Errori Evangelici: passione

Errori Evangelici: passione

La Pasqua di Gerusalemme

  • I SINOTTICI riferiscono che a Gerusalemme Gesù cacciò i cambiavalute dal tempio appena prima del suo arresto, laddove GIOVANNI (2,13-16) colloca l’evento nei primi tempi del suo ministero.
  • MATTEO descrive l’Ultima Cena di Gesù con i suoi apostoli come un pasto pasquale (26,17: “Il primo giorno degli Azzimi”), dicendo che Gesù viene crocifisso il giorno dopo, mentre secondo GIOVANNI l’Ultima Cena avvenne prima della Pasqua (13,1: “Prima della festa di Pasqua”).
  • Secondo i SINOTTICI, durante l’Ultima Cena si svolse il rituale dell’Eucaristia. Tuttavia per gli ebrei il sangue era una sostanza ‘immonda’, e sorprende che, quando Gesù inviti a bere il vino come fosse il “suo sangue”, i commensali non si scandalizzino. Colpisce anche che GIOVANNI, pur descrivendo dettagliatamente la cena, ometta completamente questo episodio, narrando invece di un rituale della “lavanda dei piedi”, ignorato dagli altri.
  • Nei SINOTTICI, prima dell’arresto, Gesù prega sul Monte degli Ulivi, ma l’episodio (come quello della trasfigurazione) è omesso da GIOVANNI, che era l’unico evangelista presente.

▶ _Dati forniti_:
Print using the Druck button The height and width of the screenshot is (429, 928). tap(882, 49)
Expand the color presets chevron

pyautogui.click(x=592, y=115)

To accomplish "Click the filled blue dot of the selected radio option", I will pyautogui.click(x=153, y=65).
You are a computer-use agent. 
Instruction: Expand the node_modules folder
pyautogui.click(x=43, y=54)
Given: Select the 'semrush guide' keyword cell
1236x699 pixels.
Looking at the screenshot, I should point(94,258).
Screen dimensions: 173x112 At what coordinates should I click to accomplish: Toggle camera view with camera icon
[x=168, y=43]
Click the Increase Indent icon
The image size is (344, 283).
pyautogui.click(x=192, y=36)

--

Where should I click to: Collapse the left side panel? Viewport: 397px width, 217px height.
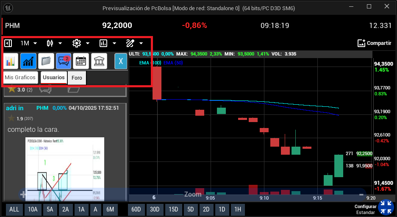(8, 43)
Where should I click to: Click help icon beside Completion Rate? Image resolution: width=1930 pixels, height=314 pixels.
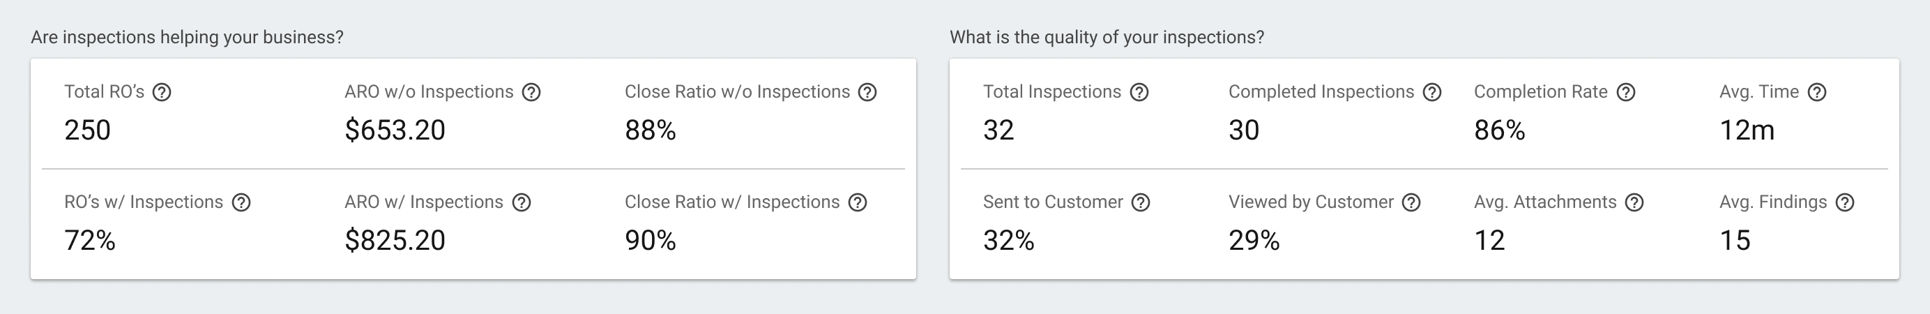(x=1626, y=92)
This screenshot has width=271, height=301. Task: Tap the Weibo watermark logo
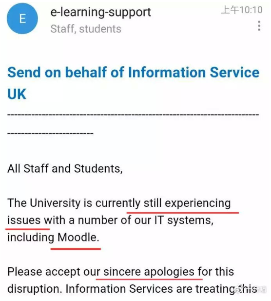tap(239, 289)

---

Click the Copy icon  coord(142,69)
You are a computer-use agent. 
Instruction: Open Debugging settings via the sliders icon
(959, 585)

▶ _Obiettivo dell'esercizio_:
Ricopia parola per parola l'intero estratto sugli errori evangelici nel racconto della passione.

▶ _Soluzione_:
Errori Evangelici: passione

Errori Evangelici: passione

La Pasqua di Gerusalemme

  • I SINOTTICI riferiscono che a Gerusalemme Gesù cacciò i cambiavalute dal tempio appena prima del suo arresto, laddove GIOVANNI (2,13-16) colloca l’evento nei primi tempi del suo ministero.
  • MATTEO descrive l’Ultima Cena di Gesù con i suoi apostoli come un pasto pasquale (26,17: “Il primo giorno degli Azzimi”), dicendo che Gesù viene crocifisso il giorno dopo, mentre secondo GIOVANNI l’Ultima Cena avvenne prima della Pasqua (13,1: “Prima della festa di Pasqua”).
  • Secondo i SINOTTICI, durante l’Ultima Cena si svolse il rituale dell’Eucaristia. Tuttavia per gli ebrei il sangue era una sostanza ‘immonda’, e sorprende che, quando Gesù inviti a bere il vino come fosse il “suo sangue”, i commensali non si scandalizzino. Colpisce anche che GIOVANNI, pur descrivendo dettagliatamente la cena, ometta completamente questo episodio, narrando invece di un rituale della “lavanda dei piedi”, ignorato dagli altri.
  • Nei SINOTTICI, prima dell’arresto, Gesù prega sul Monte degli Ulivi, ma l’episodio (come quello della trasfigurazione) è omesso da GIOVANNI, che era l’unico evangelista presente.